| Record set |

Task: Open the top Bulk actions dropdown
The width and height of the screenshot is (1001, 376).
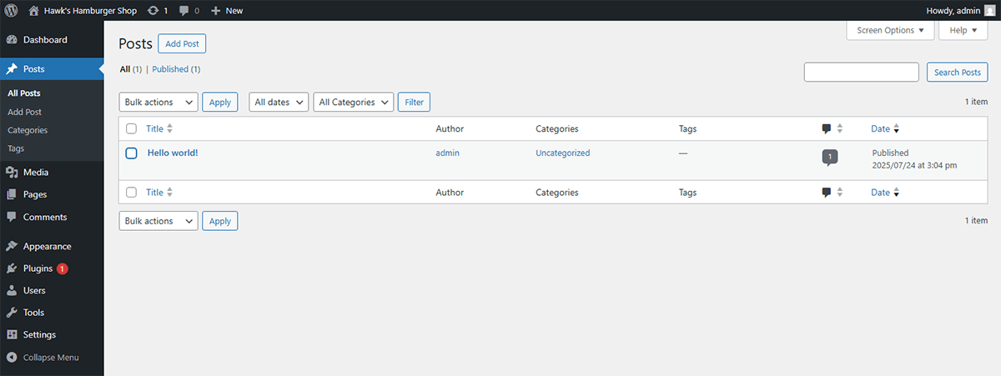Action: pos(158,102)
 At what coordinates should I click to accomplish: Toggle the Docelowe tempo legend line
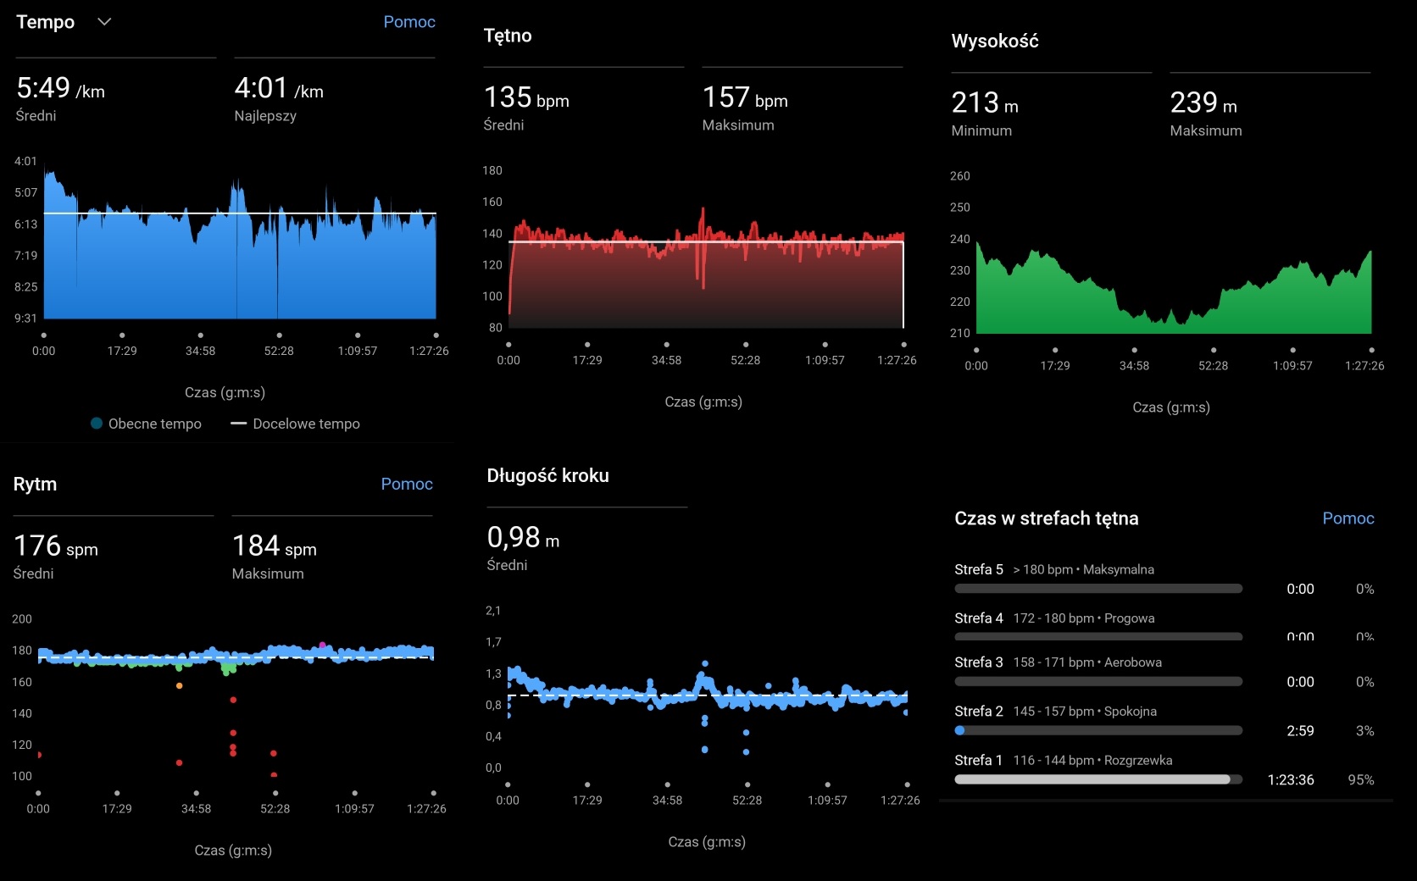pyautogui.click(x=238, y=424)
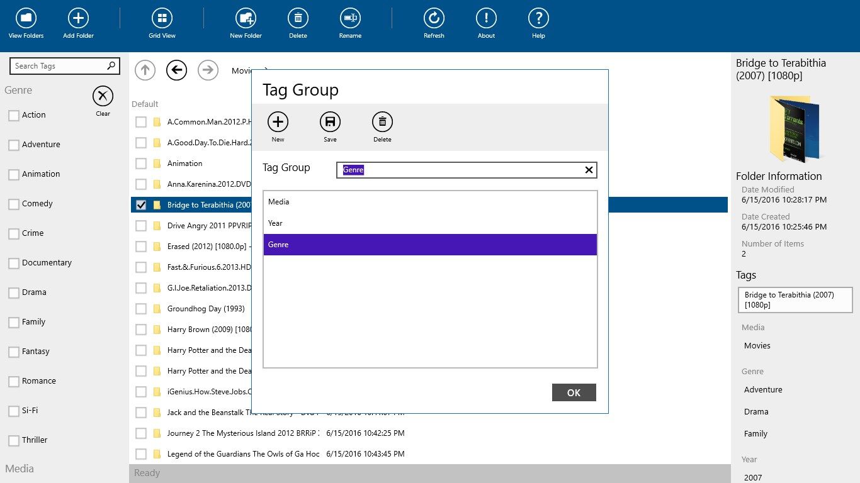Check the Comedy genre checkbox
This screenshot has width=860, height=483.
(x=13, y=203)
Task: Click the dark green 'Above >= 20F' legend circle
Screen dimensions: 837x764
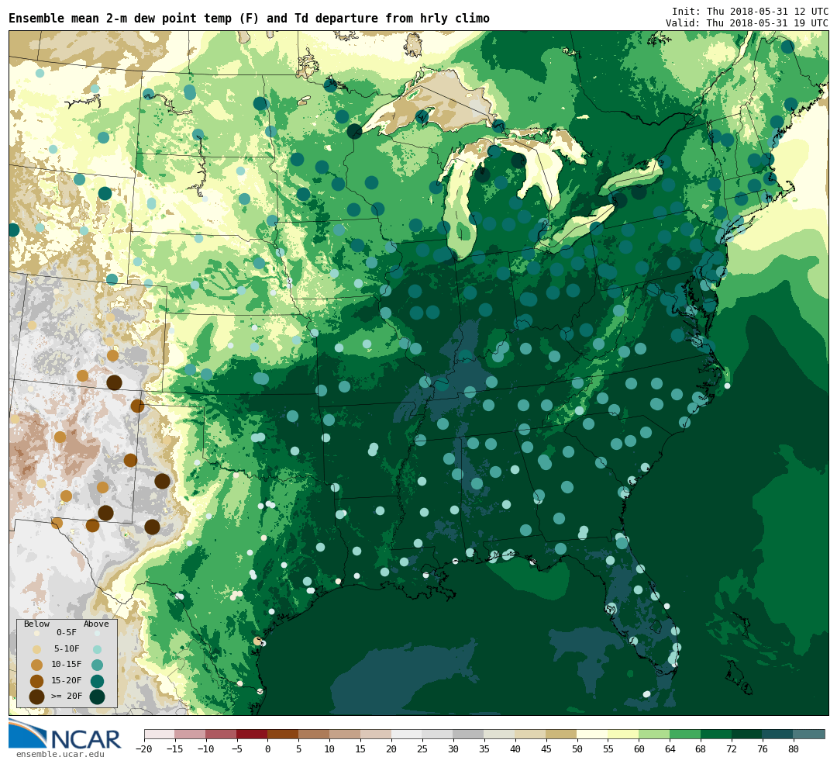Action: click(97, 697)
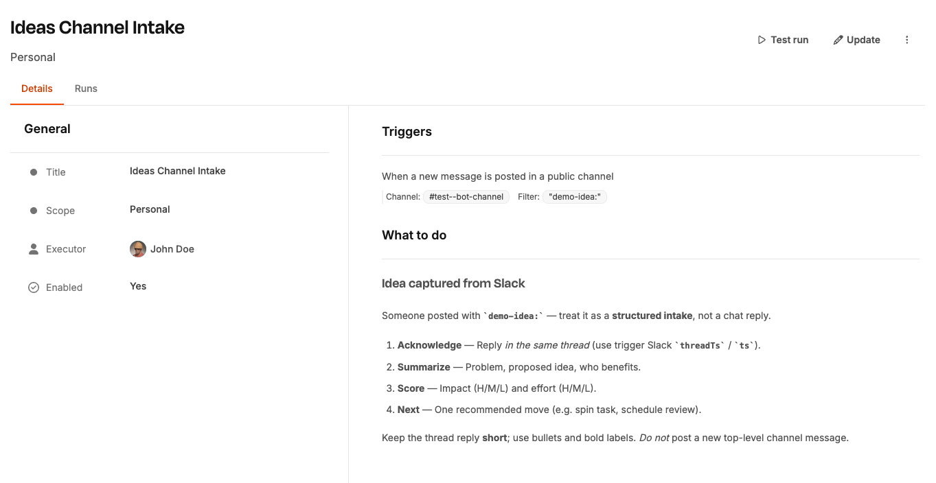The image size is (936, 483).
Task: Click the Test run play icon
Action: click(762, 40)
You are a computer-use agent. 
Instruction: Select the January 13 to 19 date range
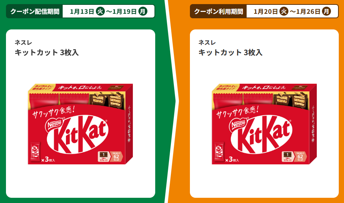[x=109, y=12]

* * *

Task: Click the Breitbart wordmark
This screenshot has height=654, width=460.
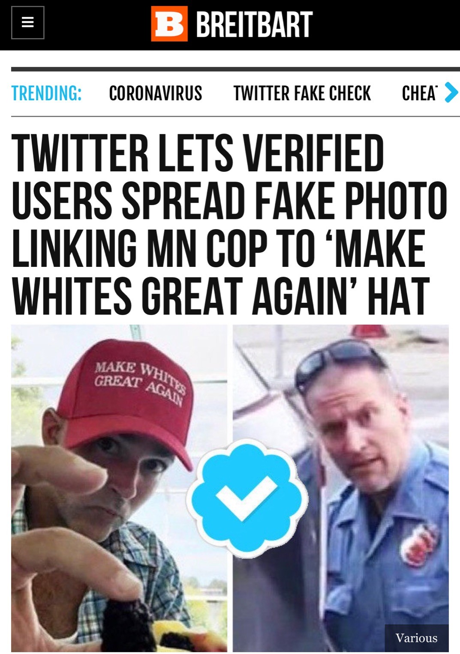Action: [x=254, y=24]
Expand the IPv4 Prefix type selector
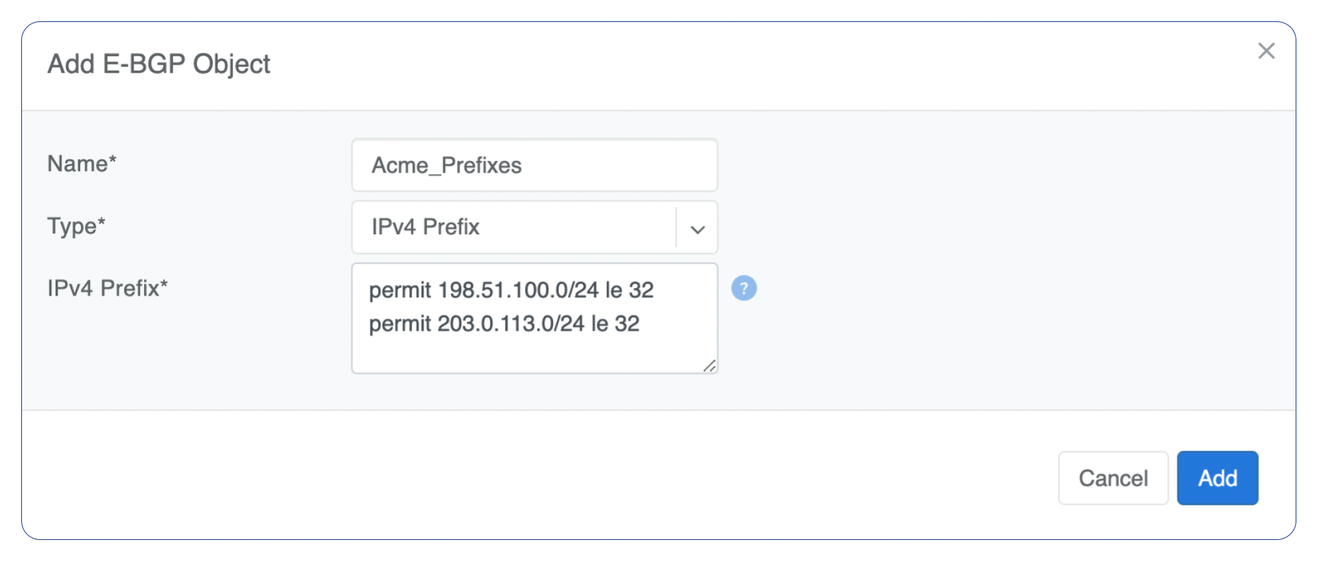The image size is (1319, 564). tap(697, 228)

==

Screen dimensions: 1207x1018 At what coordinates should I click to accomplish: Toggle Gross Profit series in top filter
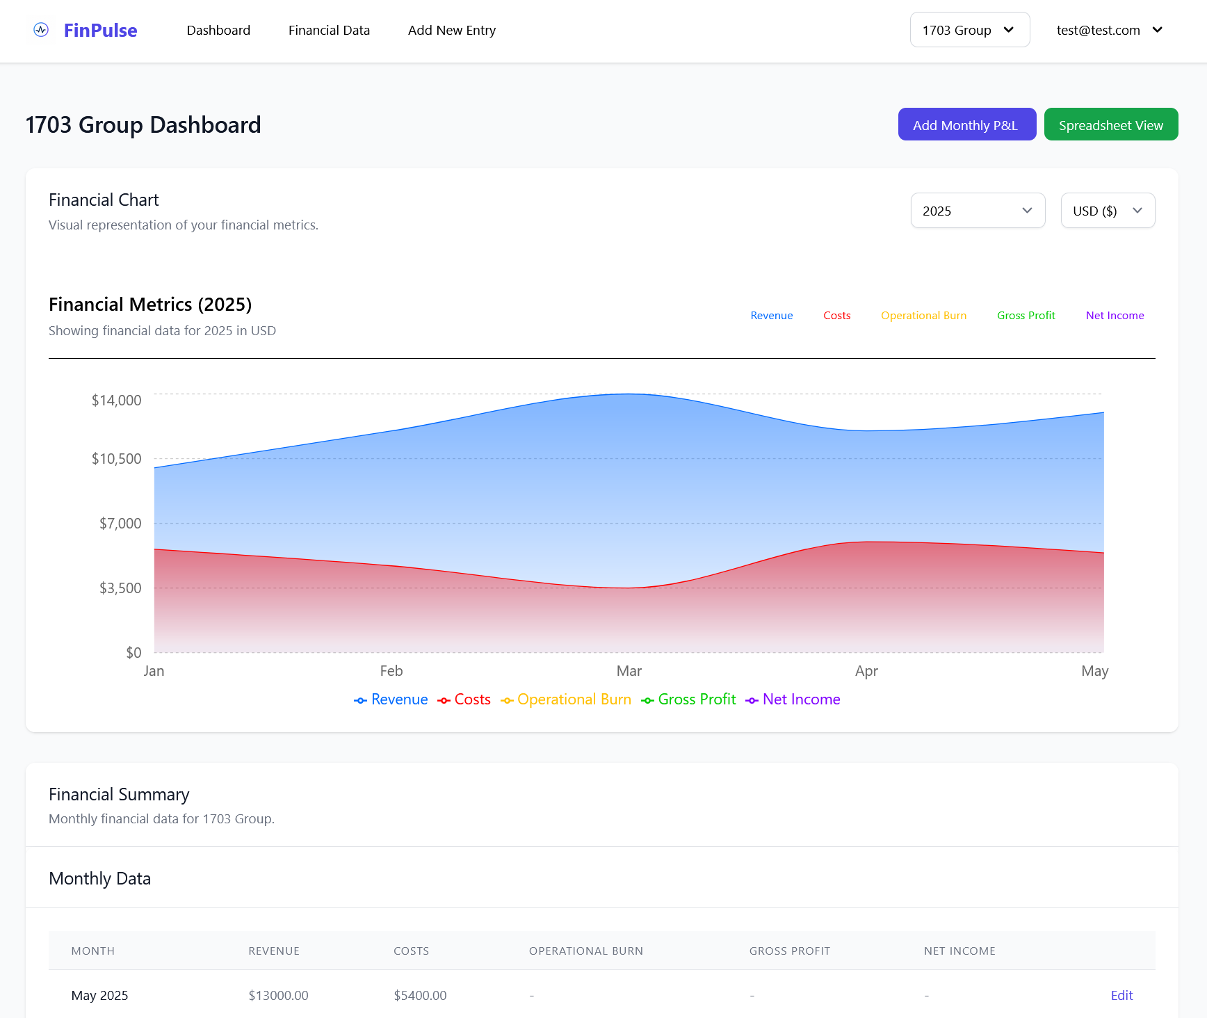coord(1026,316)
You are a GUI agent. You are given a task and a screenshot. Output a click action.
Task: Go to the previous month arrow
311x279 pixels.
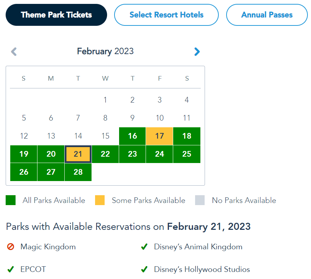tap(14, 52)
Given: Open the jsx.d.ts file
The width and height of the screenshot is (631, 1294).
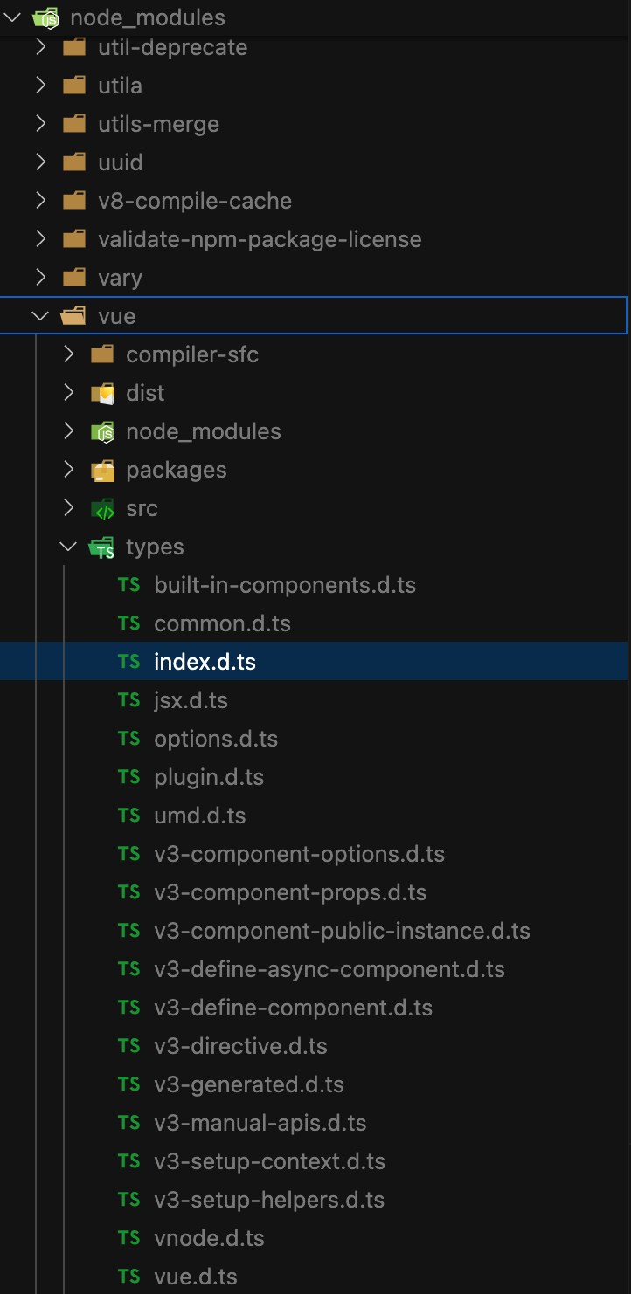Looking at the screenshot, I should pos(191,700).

| The exercise |
Please duplicate the records from the line with "Task: Click the Breitbart wordmark" to the line with "The image size is (1319, 564). tap(697, 228)", both included, leaving out the pictures.

| Result below |
Task: Click the Breitbart wordmark
This screenshot has height=654, width=460.
Action: [x=254, y=24]
Expand the IPv4 Prefix type selector
The image size is (1319, 564). tap(697, 228)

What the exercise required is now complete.